From Homework Assignment to Low-Latency Benchmarking Engine

News Jun 20, 2025

Debriefing + Intro Optimization

What started as a simple Monte Carlo simulation project for my systems programming turned into a rabbit hole of exploring low latency optimization techniques. My professor had us simply optimize by dynamically allocating memory for multi-threading. I decided to go the extra mile, both for the sake of fun and also learning. I used techniques from both my experience and also from companies and frameworks that live and breathe optimization such as Hudson River Trading, Meta, Pytorch and more! Let's start with what exactly my homework assignment was.

The assignment itself was very simple, generate 2 random numbers, $X ~ \& ~ Y$, where $0.0 \le X ,Y \le 1.0$. This becomes our individual "dart throw" or trial, giving us a coordinate $X ~ \& ~ Y$. We would then compute the distance of (X,Y) and check if it's within the Unit Circle's 1st quadrant like so:

\[ \sqrt{ x^{2} + y^{2} } \le 1.0 \]

However, taking the square root is expensive, so we save a couple CPU cycles, ~18 as a rough estimate, by simplifying our equation, via squaring both sides of our equation to get:

\[ x^2 + y^2 \le 1.0 \]

Now ~18 CPU cycles sounds very small, but when running 10M trials in our homework assignment, this expense adds up, even more so when each simulation was running 1T trials in the optimized version.

When $ x^2 + y^2 \le 1.0 $, this means we ended up "throwing a dart" inside the Unit Circle's 1st Quadrant. Therefore, the trial succeeded in a successful dart throw and we add that to hits, an integer initialized with 0. From there we divide $ hits / N $ , where $ N $ is the amount of trials we run per simulation. This gives us the percent of darts that land inside the 1st Quadrant, which we then multiply by 4 to get our rough estimate of $ \pi $.

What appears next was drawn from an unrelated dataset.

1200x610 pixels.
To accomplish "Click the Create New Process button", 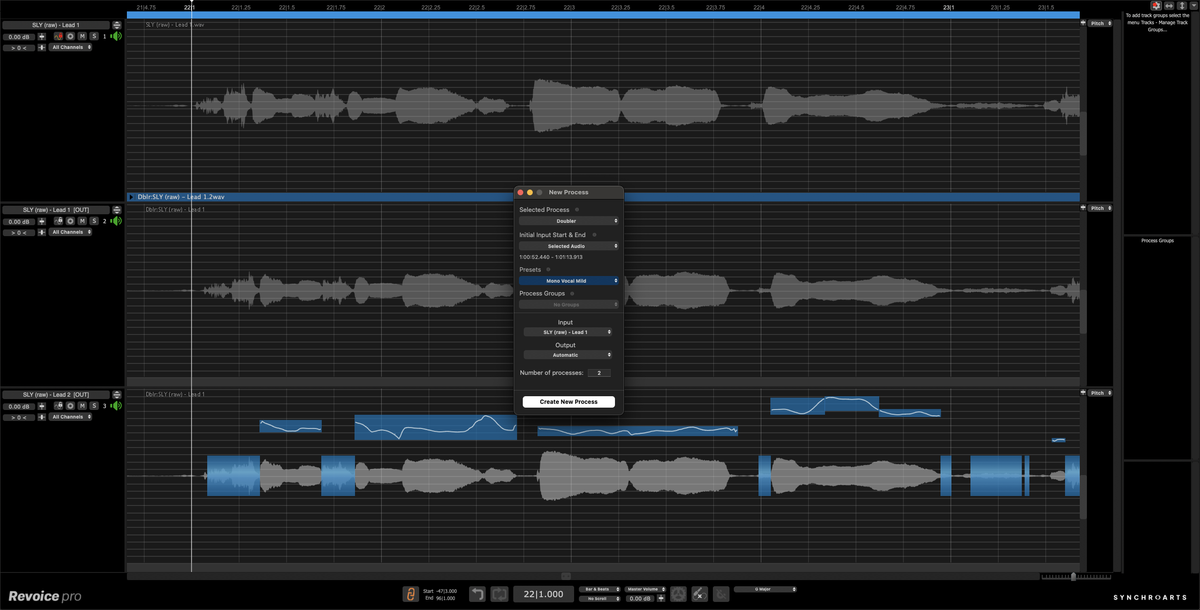I will [x=568, y=401].
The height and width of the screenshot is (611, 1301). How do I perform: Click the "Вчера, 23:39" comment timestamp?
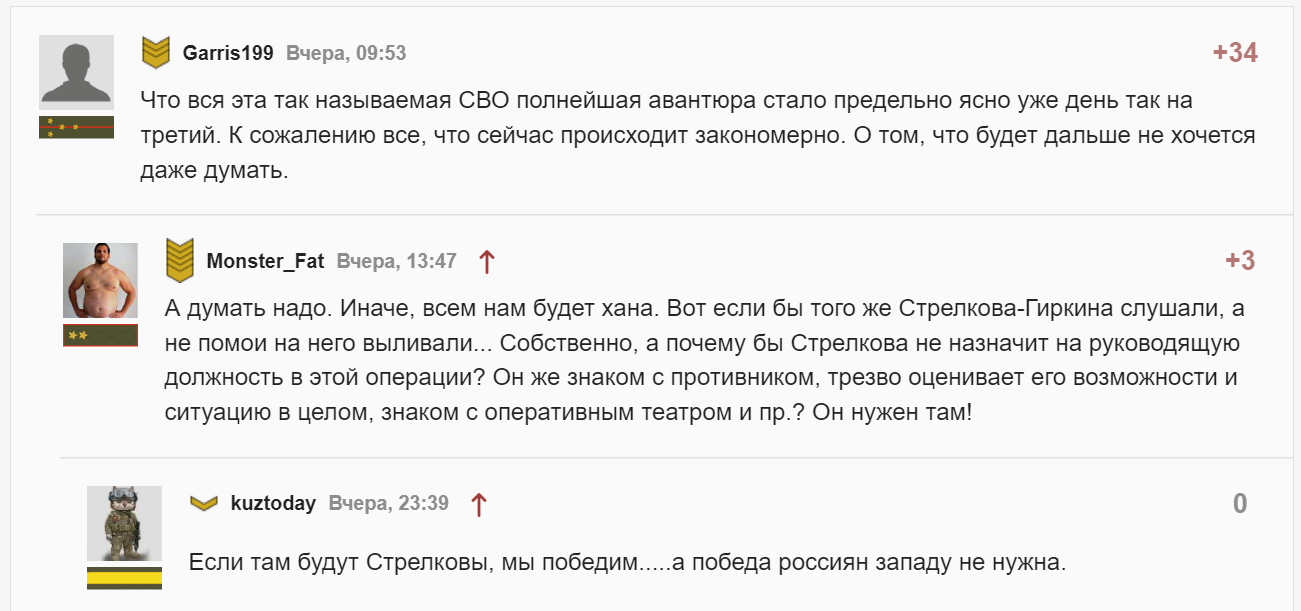(x=388, y=503)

Before we go even further, yes this entire blog post is about me going way beyond overkill to optimize HW 8. In fact, that's the exact mindset I went into upon taking this project, I quite literally treated it like I was building high frequency trading infrastructure, or at least my imagination of what it would be like. Now, make sure to bring out a pillow in case you fall asleep, because this is where the rigor starts to pick up!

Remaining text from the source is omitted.